Suhu udara malam itu begitu dingin. Sarung yang digunakan Itok untuk menutupi tubuhnya tak kuasa menahan hawa dingin yang menyeruak. Itok tak tahan, sebab bagaimanapun, kulit tubuhnya adalah kulit Jawa, bukan kulit Skandinavia.

Dengan mata yang masih kiyip-kiyip alias sedikit terpejam, Itok pun berjalan terhuyung menuju gudang masjid, mencoba mencari kain atau spanduk bekas yang mungkin bisa dijadikan sebagai tambahan selimut.

Dasar nasib baik di malam ramadhan, tak sampai lima menit mencari kain di gudang, itok sudah mendapatkan sehelai kain berwarna gelap yang cukup lebar. Tanpa pkir panjang, Itok pun langsung mengambilnya dan menggunakannya sebagai selimut.
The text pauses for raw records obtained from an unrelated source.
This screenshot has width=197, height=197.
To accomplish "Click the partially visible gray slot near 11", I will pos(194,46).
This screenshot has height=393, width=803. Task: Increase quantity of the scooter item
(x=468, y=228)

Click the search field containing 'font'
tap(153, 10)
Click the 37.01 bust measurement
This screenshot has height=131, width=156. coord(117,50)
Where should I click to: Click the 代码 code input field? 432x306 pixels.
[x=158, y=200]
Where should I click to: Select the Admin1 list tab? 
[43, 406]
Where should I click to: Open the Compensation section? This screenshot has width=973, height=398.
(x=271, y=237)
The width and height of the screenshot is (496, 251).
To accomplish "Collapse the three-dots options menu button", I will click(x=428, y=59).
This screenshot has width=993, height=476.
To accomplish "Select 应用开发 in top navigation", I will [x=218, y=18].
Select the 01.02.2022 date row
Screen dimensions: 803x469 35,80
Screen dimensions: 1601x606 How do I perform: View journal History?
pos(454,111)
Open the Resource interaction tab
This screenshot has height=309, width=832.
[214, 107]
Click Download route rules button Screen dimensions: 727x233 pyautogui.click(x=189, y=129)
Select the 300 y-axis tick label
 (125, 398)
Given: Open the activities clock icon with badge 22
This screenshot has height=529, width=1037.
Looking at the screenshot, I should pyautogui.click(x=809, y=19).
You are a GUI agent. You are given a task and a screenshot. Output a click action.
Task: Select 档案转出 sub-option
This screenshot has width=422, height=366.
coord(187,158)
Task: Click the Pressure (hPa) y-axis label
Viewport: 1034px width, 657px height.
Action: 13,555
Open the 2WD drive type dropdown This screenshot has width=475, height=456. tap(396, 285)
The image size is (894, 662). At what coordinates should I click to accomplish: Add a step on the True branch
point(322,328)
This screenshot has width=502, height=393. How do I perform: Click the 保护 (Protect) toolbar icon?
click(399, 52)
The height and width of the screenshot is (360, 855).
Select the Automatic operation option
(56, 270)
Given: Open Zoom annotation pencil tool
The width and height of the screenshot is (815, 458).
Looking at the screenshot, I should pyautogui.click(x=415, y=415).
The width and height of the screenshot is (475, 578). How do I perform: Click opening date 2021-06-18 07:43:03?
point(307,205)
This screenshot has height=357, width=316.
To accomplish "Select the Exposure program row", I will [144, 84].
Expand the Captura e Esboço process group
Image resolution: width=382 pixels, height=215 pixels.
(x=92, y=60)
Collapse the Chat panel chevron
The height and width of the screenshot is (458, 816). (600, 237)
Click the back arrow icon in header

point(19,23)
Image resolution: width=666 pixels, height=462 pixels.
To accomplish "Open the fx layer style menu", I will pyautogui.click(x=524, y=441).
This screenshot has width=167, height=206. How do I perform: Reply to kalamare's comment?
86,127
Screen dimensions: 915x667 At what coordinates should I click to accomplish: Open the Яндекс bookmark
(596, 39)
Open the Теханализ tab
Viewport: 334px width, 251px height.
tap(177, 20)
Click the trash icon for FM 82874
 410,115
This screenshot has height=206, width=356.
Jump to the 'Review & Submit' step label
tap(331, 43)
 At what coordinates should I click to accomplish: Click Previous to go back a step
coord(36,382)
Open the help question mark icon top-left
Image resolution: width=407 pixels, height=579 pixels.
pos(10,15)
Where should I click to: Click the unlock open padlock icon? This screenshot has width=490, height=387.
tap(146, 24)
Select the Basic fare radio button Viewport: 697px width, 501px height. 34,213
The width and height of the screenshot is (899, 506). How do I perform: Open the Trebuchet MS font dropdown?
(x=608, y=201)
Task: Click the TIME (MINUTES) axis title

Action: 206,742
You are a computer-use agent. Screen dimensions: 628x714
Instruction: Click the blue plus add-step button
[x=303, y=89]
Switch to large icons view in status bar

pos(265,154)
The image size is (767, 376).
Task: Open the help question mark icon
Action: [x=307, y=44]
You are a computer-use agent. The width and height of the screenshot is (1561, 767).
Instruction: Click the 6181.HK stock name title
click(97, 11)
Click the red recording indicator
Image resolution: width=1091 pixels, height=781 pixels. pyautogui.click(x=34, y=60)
Sekitar jam satu malam, Itok pun nglilir, ia terbangun. Mungkin karena hawa dingin yang masih saja menusuk.

Samar-samar, ia mulai mencium bau wangi. Setelah dicari tahu, ternyata bau wangi tersebut berasal dari kain dari gudang yang ia gunakan sebagai selimut.

Itok kemudian duduk selonjor dan mulai mengamati kain yang masih menutupi bagian kakinya itu. Itok menyibakkan kain tersebut, dan terlihatlah bordiran kalimat syahadat walau agak samar.

Sesaat itok terdiam, sejurus kemudian itok langsung berteriak sekencang-kencangnya, bangkit dari posisi duduknya, dan langsung lari terbirit-birit keluar masjid. Ia bahkan tak peduli dengan sandalnya yang masih ada di beranda, yang Itok pikirkan saat itu adalah bagaimana caranya ia bisa lari sejauh mungkin dari masjid.

Usut punya usut, Ternyata kain yang ia gunakan sebagai selimut tadi adalah ambyang-ambyang, alias kain penutup keranda mayat. Ambyang-ambyang tersebut memang biasa disimpan di gudang masjid.

Tidur dengan selimut tetangga, mungkin sudah biasa. Namun tidur dengan selimut keranda, itu baru luar biasa. Dan Itok mengalaminya.